Dallas County District Attorney John Creuzot, a Democrat, defeated Republican challenger Faith Johnson on Tuesday for a second term.
Creuzot, who led all evening, thanked voters and vowed to “work hard” over the next four years.
“We’re going to continue to be data-based,” Creuzot said. “We’re going to continue to partner with our police agencies ... and we’re going to continue to hold violent people accountable and look for ways to get the vulnerable populations out of the criminal justice system.”
Creuzot said he’ll continue policies that seek to decriminalize the poor and mentally ill and people of color. However, Creuzot, who is Black, said on the campaign trail that he would consider doing away with his controversial theft policy that stops prosecutions of misdemeanor-level thefts of essential items like food and diapers, citing data that show those crimes are on the decline.
This was the second time Johnson and Creuzot faced off. Creuzot won in 2018 with 60% of the vote over Johnson.

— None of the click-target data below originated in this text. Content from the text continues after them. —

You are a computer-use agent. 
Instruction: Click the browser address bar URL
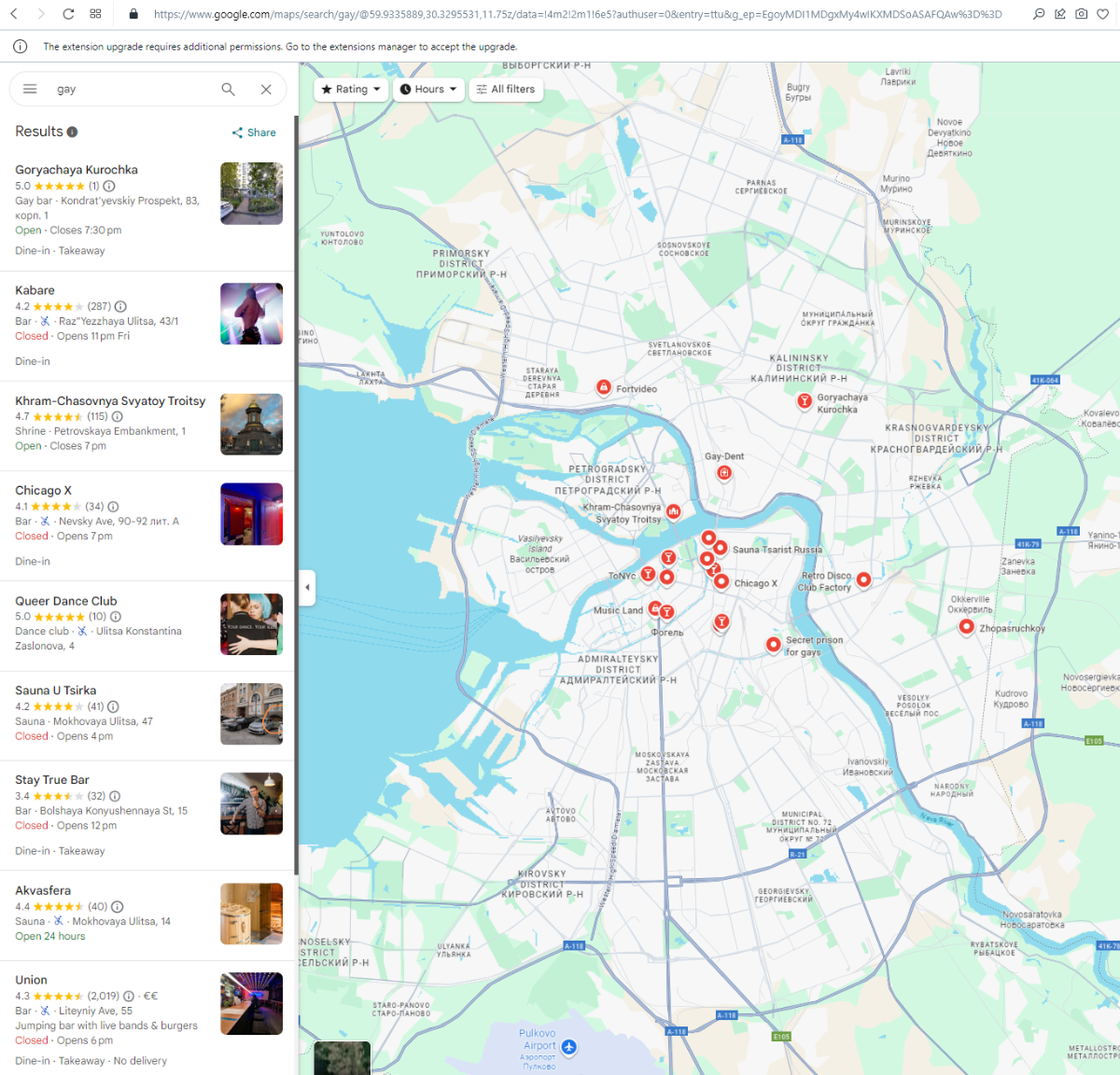(x=577, y=14)
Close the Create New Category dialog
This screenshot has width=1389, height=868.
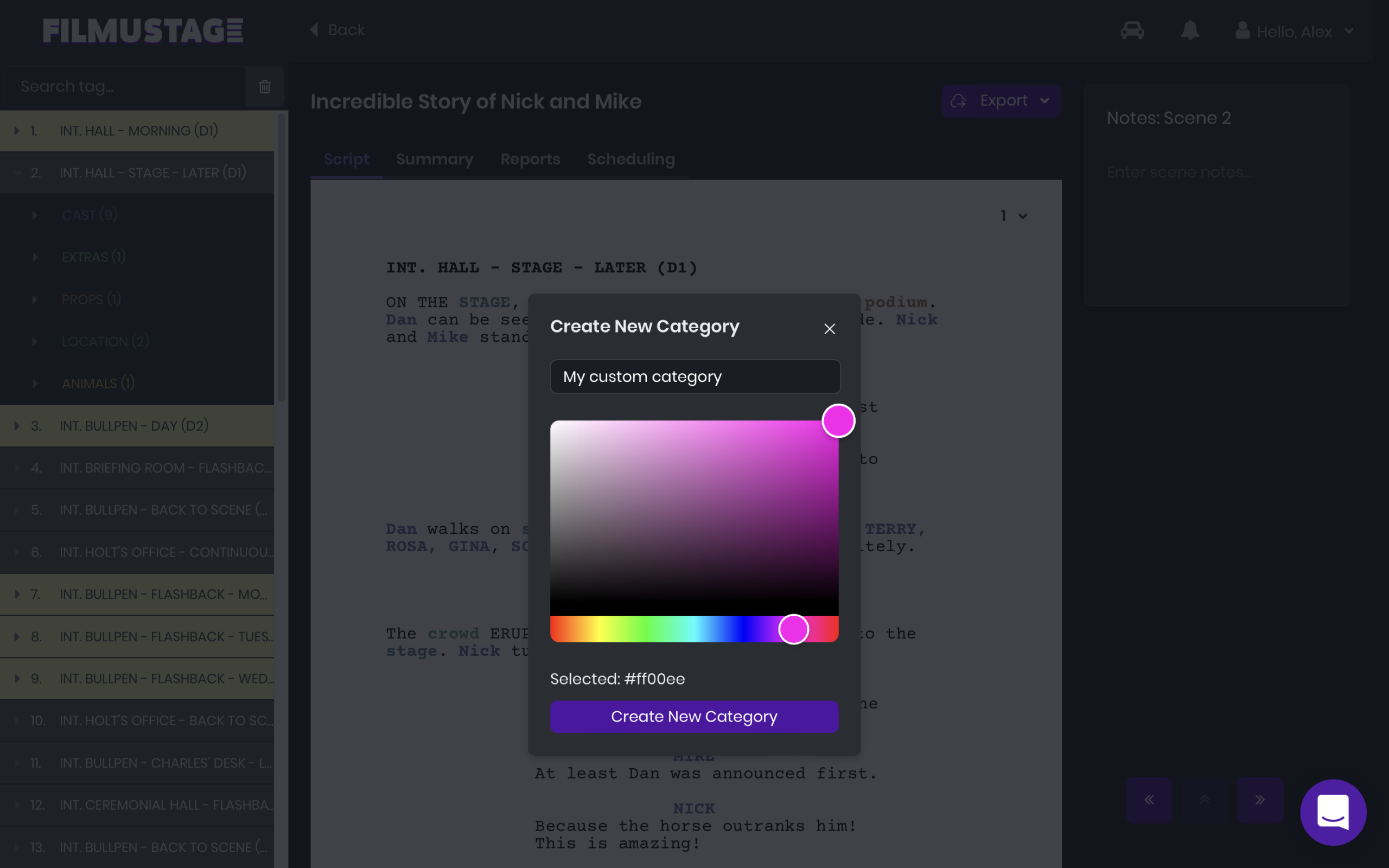point(829,328)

“Although the results were not what I expected, I accept the will of the people,” Johnson said Wednesday morning.
Gov. Greg Abbott appointed Johnson to the role in December 2016 after the elected DA, Susan Hawk, resigned because of health problems. The appointment made Johnson the county’s first Black woman DA.
Johnson, who preceded Creuzot in office, ran a campaign centered on undoing Creuzot’s policies that limit prosecution of misdemeanor thefts and marijuana crimes. She said police and business owners are fed up with Creuzot’s policies.
“Obviously the voters don’t agree with her,” Creuzot said. “In the marketplace of ideas, she hasn’t sold many of them.”
Creuzot outraised Johnson during the campaign. They drew hefty donations from billionaire businessmen George Soros and Robert Rowling. Creuzot raised $1.07 million, while Johnson brought in $885,944, according to reports filed with the county.
Creuzot and Johnson were hired as prosecutors by the late Dallas County District Attorney Henry Wade in the 1980s. They also both served as felony court judges. Johnson was a judge just over 17 years, and Creuzot was on the bench more than 21 years, according to their bios.
Creuzot gained a national profile as a reform-minded DA and, before that, an innovative judge for his work on drug courts. A county in-patient drug treatment facility in Wilmer was named for Creuzot before he became DA.